自作曲と提供曲、それぞれへの向き合い方の違い

――昨年5月リリースの『I』は、中島さん自らがすべての曲の作詞・作曲を手掛け、セルフプロデュースで作り上げられたアルバムでした。ご自身のキャリアにおける大きなマイルストーンとなった作品を経て、クリエイティブに対する思いに何か変化は起きていますか?

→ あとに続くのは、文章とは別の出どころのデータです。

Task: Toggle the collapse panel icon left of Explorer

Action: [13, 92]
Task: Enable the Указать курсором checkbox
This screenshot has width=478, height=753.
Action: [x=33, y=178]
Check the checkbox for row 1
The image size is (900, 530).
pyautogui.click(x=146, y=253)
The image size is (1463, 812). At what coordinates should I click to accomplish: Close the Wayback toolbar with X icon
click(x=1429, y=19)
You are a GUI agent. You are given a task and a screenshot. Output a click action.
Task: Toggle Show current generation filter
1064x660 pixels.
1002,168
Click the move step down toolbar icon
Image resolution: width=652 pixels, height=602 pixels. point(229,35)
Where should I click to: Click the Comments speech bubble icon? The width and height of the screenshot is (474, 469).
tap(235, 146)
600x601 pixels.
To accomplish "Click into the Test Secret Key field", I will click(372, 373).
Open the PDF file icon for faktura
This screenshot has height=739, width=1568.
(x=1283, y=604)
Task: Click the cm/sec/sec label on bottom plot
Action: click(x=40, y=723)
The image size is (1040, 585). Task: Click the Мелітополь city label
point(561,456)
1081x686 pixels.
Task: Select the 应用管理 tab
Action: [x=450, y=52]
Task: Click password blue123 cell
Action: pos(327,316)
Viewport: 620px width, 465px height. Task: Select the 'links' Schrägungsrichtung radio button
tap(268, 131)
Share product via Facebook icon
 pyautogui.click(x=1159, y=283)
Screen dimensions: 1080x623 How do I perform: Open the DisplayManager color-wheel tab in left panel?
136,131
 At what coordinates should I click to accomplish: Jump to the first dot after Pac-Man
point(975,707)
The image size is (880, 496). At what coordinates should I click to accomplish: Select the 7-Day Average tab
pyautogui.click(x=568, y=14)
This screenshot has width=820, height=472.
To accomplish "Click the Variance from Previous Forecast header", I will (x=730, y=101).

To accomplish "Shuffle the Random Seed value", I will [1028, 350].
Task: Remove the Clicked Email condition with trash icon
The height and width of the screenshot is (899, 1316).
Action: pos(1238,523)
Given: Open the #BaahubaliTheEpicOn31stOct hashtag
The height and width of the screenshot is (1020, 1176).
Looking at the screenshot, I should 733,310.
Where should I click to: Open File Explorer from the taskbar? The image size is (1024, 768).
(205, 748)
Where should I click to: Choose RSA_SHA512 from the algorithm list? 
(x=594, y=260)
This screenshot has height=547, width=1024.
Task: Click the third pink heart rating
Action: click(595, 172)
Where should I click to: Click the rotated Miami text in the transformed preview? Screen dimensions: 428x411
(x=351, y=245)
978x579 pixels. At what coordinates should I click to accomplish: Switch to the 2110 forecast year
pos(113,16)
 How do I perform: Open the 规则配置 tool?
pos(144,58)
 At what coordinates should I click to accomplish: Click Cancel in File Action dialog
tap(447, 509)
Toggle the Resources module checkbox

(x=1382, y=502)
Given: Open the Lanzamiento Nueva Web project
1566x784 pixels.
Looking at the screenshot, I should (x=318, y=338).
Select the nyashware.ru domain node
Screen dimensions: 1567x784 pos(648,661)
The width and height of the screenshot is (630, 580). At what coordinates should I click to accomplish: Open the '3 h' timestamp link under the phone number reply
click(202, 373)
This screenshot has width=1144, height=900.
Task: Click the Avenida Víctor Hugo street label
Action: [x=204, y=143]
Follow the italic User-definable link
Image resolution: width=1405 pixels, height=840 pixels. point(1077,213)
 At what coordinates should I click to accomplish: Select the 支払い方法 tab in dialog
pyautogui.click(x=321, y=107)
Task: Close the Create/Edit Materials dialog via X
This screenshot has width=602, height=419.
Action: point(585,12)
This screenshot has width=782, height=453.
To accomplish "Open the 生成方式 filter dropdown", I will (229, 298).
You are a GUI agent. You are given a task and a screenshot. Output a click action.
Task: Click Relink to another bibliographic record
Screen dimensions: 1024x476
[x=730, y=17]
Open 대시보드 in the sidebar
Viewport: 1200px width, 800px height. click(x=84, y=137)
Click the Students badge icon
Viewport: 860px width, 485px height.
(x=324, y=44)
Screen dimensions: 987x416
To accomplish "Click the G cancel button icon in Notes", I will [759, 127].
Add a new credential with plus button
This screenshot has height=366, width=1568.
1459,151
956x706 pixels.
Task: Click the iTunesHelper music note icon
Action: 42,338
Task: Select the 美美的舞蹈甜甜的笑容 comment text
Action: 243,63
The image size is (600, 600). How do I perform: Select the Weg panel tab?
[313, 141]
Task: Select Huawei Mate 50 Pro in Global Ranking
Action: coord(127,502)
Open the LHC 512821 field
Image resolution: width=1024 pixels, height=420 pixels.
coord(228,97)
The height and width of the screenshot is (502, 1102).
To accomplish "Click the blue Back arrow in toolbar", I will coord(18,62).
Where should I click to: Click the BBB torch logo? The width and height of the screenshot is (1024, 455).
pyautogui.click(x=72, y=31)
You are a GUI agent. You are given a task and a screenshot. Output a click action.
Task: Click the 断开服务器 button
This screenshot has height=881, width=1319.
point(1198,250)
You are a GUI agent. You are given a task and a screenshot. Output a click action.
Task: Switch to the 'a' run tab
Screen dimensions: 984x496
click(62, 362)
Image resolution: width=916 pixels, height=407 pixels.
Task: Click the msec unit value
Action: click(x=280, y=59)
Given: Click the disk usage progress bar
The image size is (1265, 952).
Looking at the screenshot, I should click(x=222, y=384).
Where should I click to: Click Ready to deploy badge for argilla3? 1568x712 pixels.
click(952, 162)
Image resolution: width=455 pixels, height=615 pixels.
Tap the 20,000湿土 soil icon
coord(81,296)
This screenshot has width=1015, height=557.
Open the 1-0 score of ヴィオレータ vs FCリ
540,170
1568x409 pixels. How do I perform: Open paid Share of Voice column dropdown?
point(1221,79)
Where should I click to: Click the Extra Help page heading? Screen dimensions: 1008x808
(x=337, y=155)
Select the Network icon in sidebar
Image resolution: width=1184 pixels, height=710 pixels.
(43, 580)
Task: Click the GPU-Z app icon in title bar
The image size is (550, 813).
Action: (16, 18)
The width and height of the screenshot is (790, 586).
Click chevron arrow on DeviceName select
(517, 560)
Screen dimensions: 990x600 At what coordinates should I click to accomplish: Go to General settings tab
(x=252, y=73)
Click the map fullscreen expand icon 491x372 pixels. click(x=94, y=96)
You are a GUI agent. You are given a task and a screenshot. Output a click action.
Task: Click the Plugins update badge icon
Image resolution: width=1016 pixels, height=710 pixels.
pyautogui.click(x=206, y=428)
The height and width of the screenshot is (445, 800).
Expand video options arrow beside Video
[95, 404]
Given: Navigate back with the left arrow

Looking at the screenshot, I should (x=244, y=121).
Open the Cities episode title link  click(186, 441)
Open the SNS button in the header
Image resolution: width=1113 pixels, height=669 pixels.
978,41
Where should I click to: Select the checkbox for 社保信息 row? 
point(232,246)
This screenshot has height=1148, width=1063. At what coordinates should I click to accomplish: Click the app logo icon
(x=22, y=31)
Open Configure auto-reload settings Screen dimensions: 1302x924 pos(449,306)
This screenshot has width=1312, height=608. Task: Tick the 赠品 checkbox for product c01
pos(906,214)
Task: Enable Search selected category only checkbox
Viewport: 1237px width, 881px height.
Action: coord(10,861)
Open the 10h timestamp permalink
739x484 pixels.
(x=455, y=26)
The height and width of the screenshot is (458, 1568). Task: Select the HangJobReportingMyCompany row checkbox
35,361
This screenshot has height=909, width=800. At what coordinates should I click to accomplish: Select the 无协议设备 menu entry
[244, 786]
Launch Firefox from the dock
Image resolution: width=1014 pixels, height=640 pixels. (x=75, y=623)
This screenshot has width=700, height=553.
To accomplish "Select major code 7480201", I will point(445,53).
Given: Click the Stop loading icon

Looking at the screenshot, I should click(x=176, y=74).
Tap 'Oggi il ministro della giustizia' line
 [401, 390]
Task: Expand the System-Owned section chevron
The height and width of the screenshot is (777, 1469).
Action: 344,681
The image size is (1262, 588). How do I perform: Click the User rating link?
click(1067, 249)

中島美嘉(以下、中島):『I』を作れたことで限界を突破した気はしますね。制作中には「もう無理だ」と思う瞬間もたくさんありましたけど、「これを乗り越えた先の自分を見てみたい」という気持ちでいろんなことを突破し続けた感じで。結果、あのアルバムには、あのタイミングで自分ができることのすべてを詰め込むことができたんです。だからね、ちょっと一回、燃え尽きた(笑)。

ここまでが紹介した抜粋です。